* _GIVEN RECORDS_
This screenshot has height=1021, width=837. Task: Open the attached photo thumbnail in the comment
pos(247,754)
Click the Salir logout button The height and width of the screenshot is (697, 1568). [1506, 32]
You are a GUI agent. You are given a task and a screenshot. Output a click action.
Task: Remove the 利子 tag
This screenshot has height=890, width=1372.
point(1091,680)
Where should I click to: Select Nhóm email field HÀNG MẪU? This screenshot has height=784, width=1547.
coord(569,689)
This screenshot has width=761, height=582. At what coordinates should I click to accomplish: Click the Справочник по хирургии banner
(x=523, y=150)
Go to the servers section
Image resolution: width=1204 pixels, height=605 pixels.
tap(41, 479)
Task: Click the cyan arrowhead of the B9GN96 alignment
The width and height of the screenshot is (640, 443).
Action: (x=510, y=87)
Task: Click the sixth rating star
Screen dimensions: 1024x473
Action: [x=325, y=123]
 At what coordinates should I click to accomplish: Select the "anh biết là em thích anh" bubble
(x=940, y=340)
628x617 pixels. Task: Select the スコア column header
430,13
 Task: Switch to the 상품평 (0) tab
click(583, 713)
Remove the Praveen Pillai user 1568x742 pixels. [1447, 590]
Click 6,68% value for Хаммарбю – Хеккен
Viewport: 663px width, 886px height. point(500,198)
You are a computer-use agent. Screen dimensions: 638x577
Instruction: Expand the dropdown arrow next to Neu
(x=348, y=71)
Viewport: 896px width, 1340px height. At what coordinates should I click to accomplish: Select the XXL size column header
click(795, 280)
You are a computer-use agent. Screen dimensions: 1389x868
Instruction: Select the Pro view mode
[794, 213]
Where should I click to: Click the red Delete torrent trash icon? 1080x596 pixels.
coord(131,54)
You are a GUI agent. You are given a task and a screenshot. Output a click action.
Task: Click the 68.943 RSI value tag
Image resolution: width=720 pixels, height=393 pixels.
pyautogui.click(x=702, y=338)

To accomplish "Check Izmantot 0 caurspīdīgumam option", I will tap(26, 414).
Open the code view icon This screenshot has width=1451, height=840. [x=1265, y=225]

* _GIVEN INSTRUCTION_
Copy each line of the rows above that contains the word "This". Case counts.

* _EXERCISE OUTPUT_
This screenshot has height=1021, width=837. Task: Open the attached photo thumbnail in the comment
This screenshot has height=890, width=1372.
Where should I click to: Select Nhóm email field HÀNG MẪU? This screenshot has height=784, width=1547.
This screenshot has width=761, height=582. At what coordinates should I click to accomplish: Click the Справочник по хирургии banner
Open the code view icon This screenshot has width=1451, height=840. [x=1265, y=225]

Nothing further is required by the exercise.